Dennis Morgan

No. 37, 42
- Position: Running back

Personal information
- Born: June 26, 1952 White Plains, New York, U.S.
- Died: October 25, 2015 (aged 63) East Rutherford, New Jersey, U.S.
- Listed height: 5 ft 11 in (1.80 m)
- Listed weight: 200 lb (91 kg)

Career information
- High school: White Plains Senior (NY)
- College: Western Illinois
- NFL draft: 1974: 10th round, 255th overall pick

Career history
- Dallas Cowboys (1974); Philadelphia Eagles (1975);

Career NFL statistics
- Games played: 17
- Stats at Pro Football Reference

= Dennis Morgan (American football) =

American football player (1952–2015)

Dennis Morgan (June 26, 1952 – October 25, 2015) was an American professional football running back in the National Football League (NFL) for the Dallas Cowboys and Philadelphia Eagles. He played college football at Western Illinois University.

==Early life==
Morgan, grew up in White Plains, New York and attended White Plains Senior High School. He was a part of the 1969 undefeated football team.

He also lettered in track and baseball. He set the high school national record for the indoor 40-yard dash at 4.3 seconds.

==College career==
Morgan attended Bradley University, where he was named the starter at running back as a freshman. The next year, he transferred to Western Illinois University after Bradley dropped its football program. He played running back and returned kickoffs for three seasons for Western Illinois.

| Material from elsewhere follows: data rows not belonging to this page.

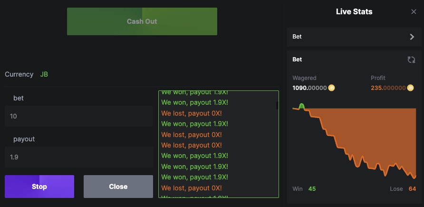Click the log box scrollbar thumb
Screen dimensions: 424x207
coord(277,105)
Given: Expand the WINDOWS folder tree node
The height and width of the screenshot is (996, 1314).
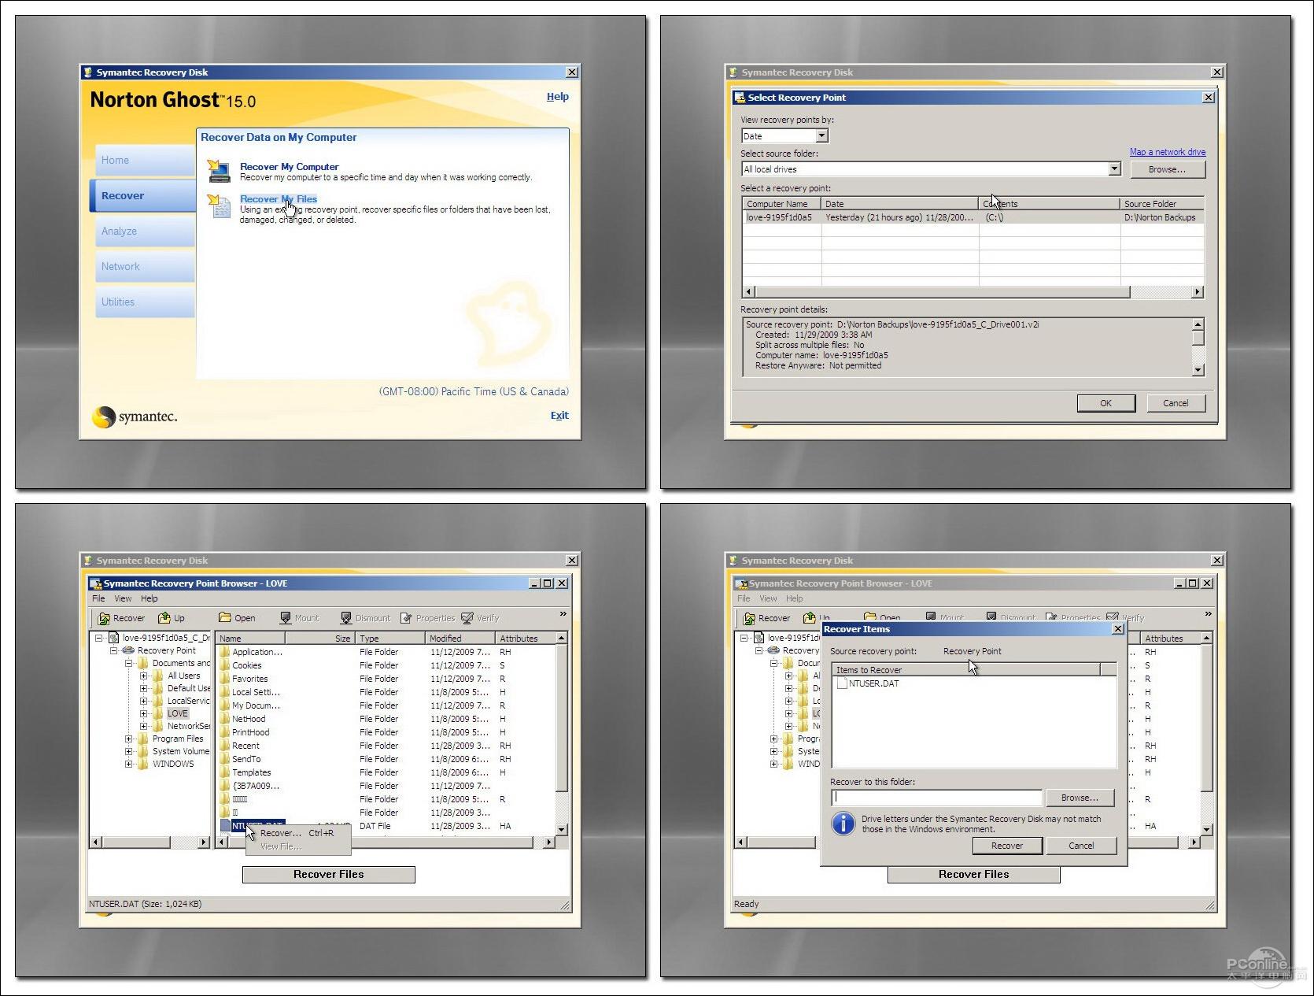Looking at the screenshot, I should (x=128, y=764).
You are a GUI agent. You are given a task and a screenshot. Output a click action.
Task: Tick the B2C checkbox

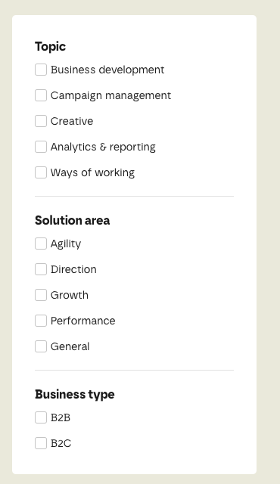[x=41, y=443]
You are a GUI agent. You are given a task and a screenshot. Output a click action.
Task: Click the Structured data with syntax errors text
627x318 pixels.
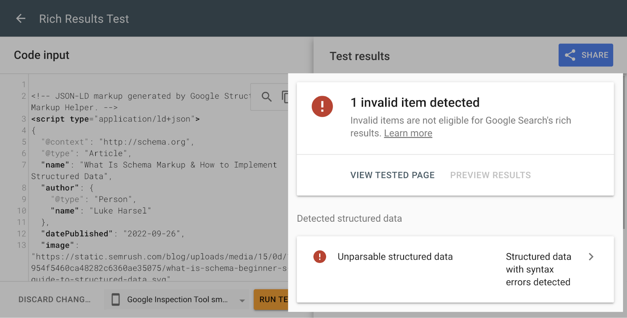click(x=538, y=269)
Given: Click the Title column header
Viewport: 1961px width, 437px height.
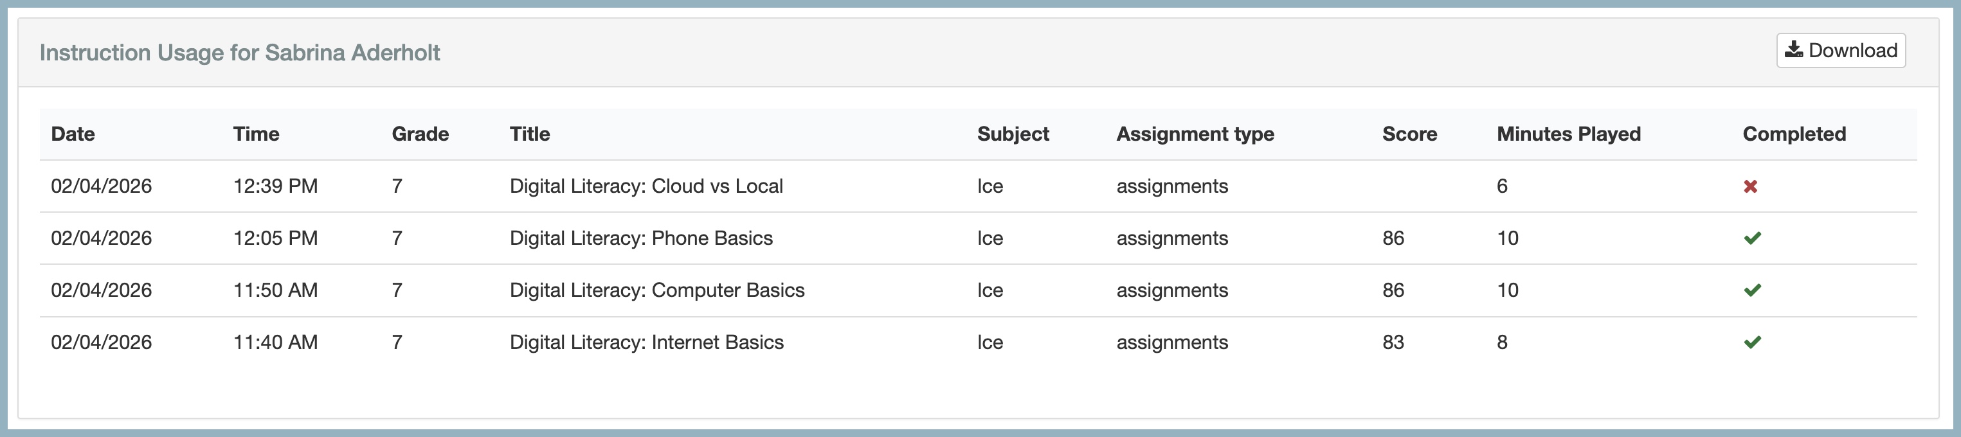Looking at the screenshot, I should pyautogui.click(x=530, y=134).
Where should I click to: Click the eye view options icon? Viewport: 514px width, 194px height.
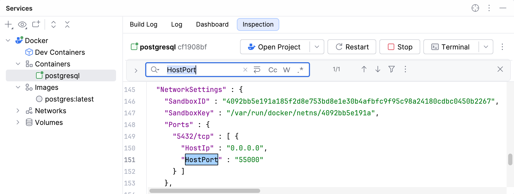pyautogui.click(x=22, y=25)
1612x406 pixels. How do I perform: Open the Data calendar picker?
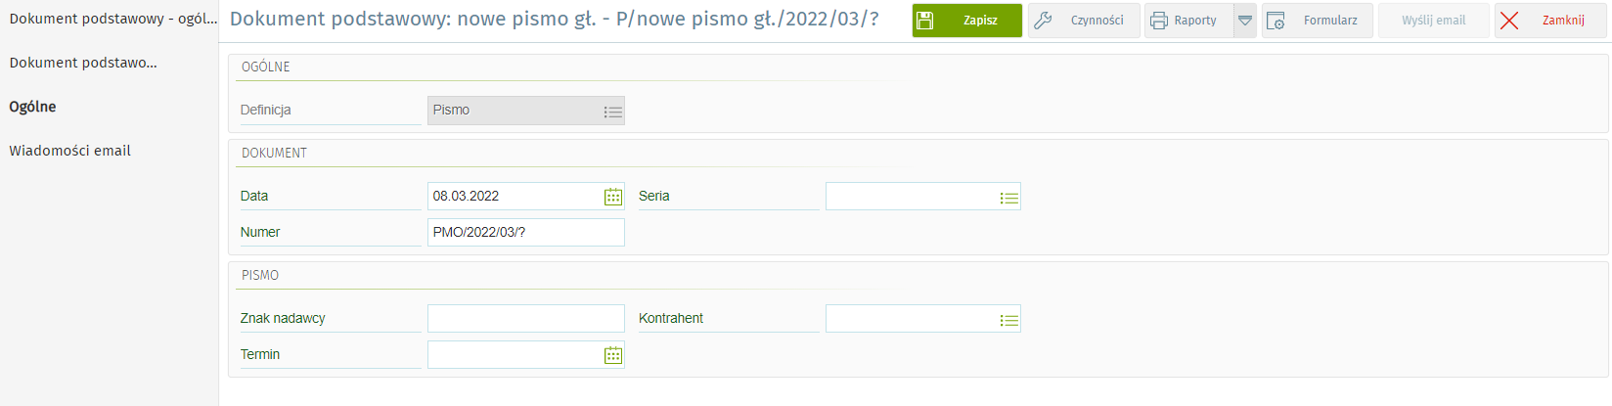[x=613, y=197]
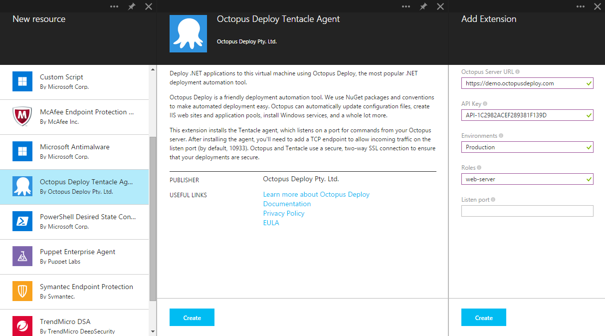The width and height of the screenshot is (605, 336).
Task: Click the Create button under Add Extension
Action: click(483, 317)
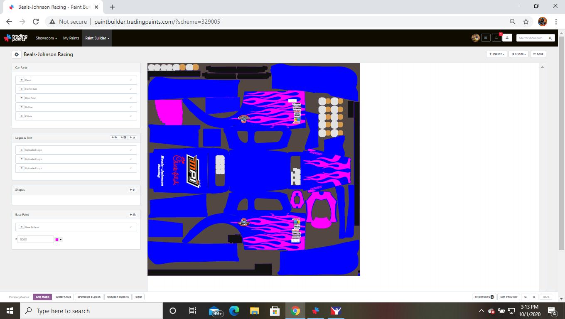This screenshot has height=319, width=565.
Task: Enable the Wireframe painting guide
Action: click(64, 297)
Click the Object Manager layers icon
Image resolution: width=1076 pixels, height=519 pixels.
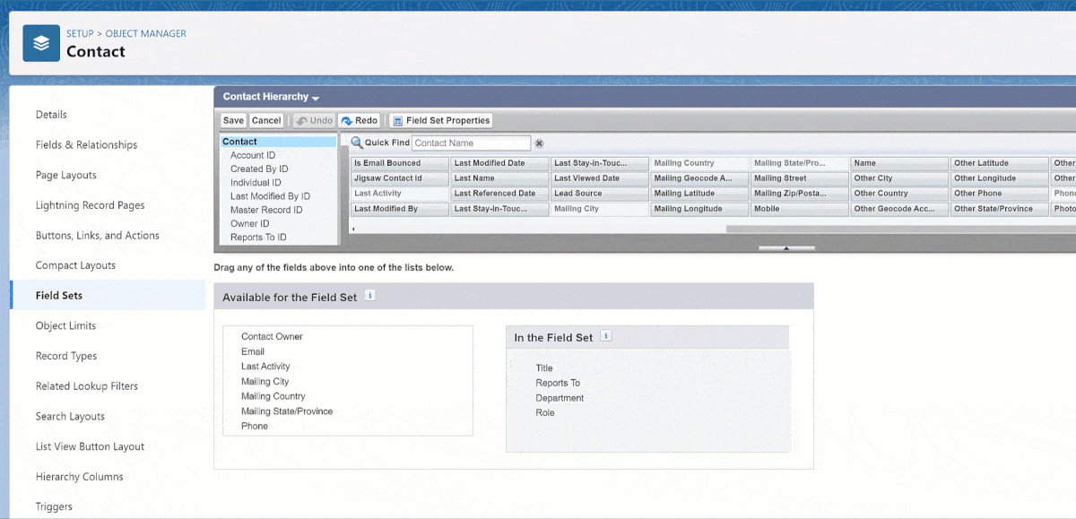point(41,43)

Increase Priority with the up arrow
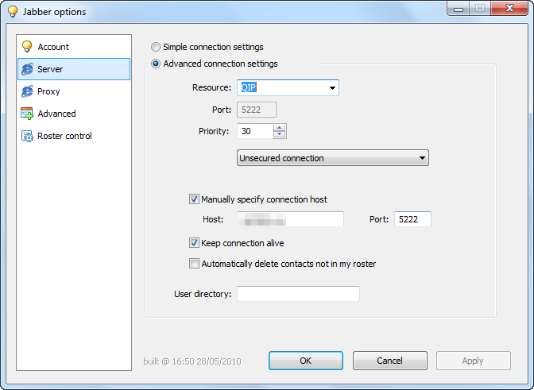click(x=279, y=128)
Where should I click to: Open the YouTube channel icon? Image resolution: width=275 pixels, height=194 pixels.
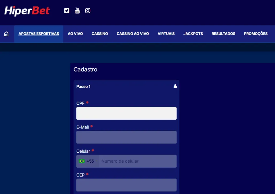pyautogui.click(x=77, y=11)
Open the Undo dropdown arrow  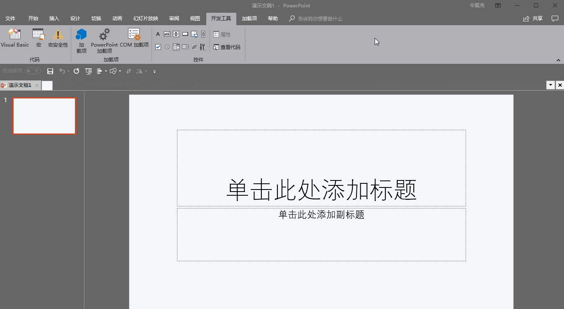click(x=68, y=71)
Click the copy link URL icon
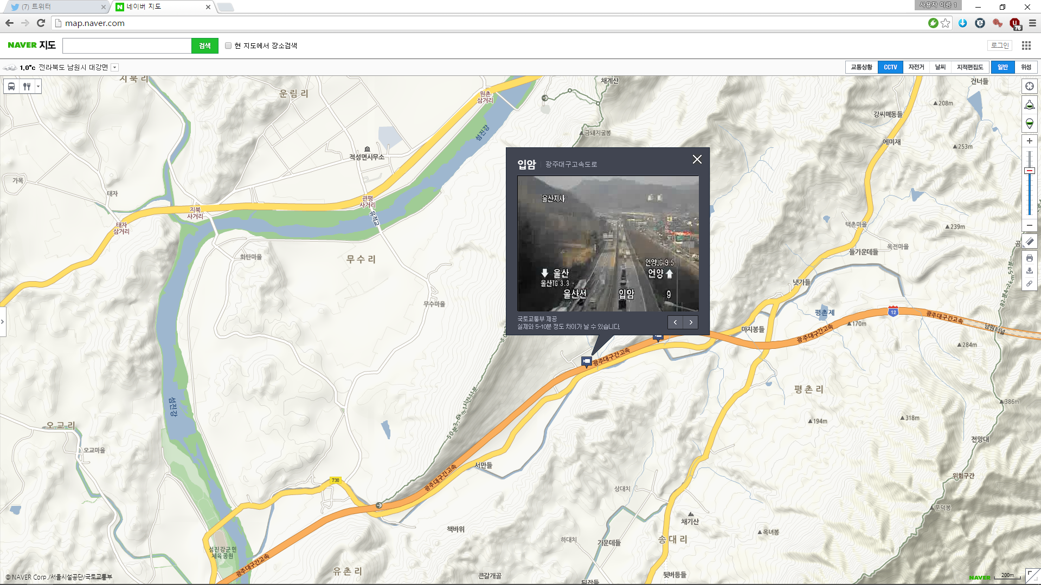 [1029, 283]
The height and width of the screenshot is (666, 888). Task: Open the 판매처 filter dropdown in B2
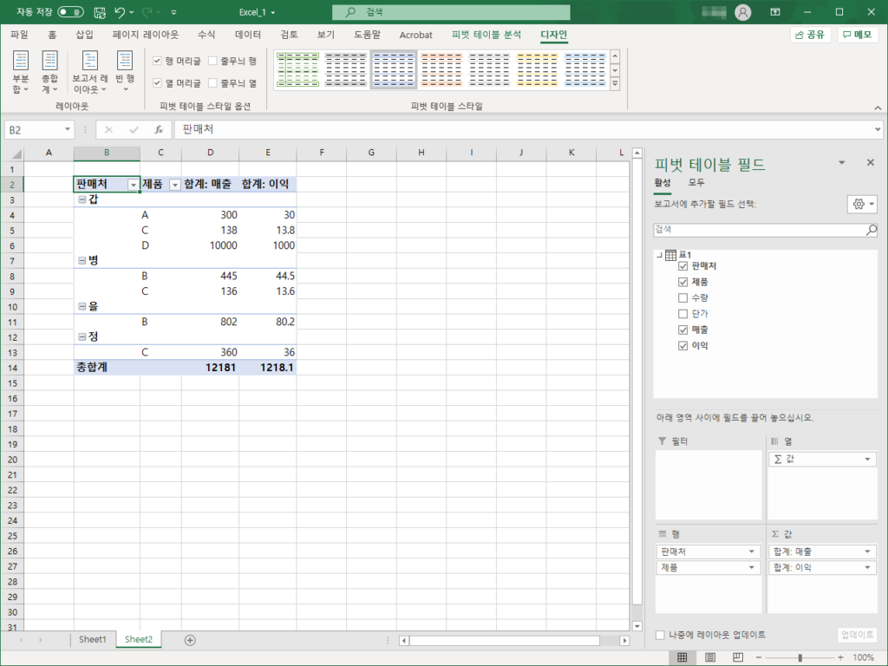point(133,185)
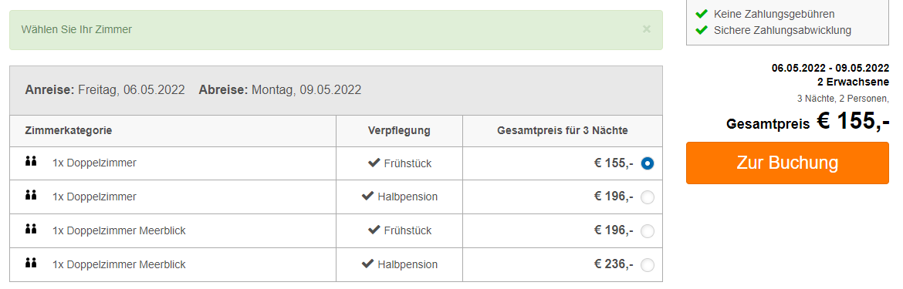Click the green check beside 'Keine Zahlungsgebühren'
The image size is (903, 289).
(x=702, y=14)
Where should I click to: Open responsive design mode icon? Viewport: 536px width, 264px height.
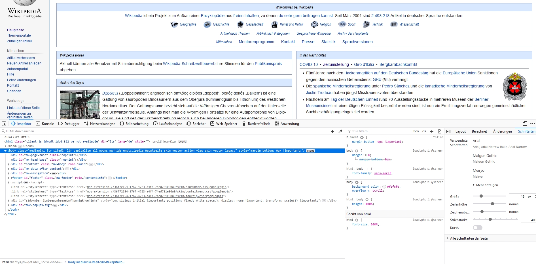coord(525,123)
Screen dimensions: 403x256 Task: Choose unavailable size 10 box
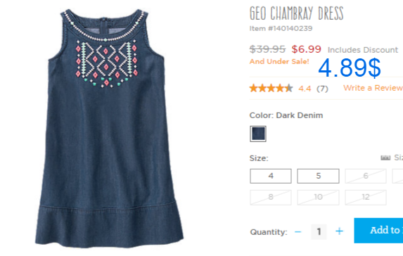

As a junior, he averaged more than 30 yards per kickoff return. As a senior, he averaged almost 20 yards per punt return. He finished his college career with 1,254 rushing yards and a 4.7-yard average per carry. He received honorable-mention NAIA All-American honors in 1972.

==Professional career==
===Dallas Cowboys===
Morgan was selected by the Dallas Cowboys in the tenth round (255th overall) of the 1974 NFL draft. Known as "Strawberry" due to his red hair, he started off playing on special teams.

As a rookie, he tied the longest punt return in NFL history with a 98-yard touchdown (also a franchise record) against the St. Louis Cardinals. That season, he finished third in the NFL in punt return average with 15.1 yards and led the team in both punt return yards (287) and kickoff return yards (823).

Morgan was waived on August 4, 1975.

===Philadelphia Eagles===
On August 6, 1975, Morgan was claimed off waivers by the Philadelphia Eagles. He played in four games, registering 170 yards (24.3 average) on kickoff returns and 60 yards (7.5 average) on punt returns. He was released on October 17.

==Personal life==
Morgan served in the United States Army after football. He died on October 25, 2015, after suffering a heart attack while attending the New York Giants vs. Dallas Cowboys game at MetLife Stadium.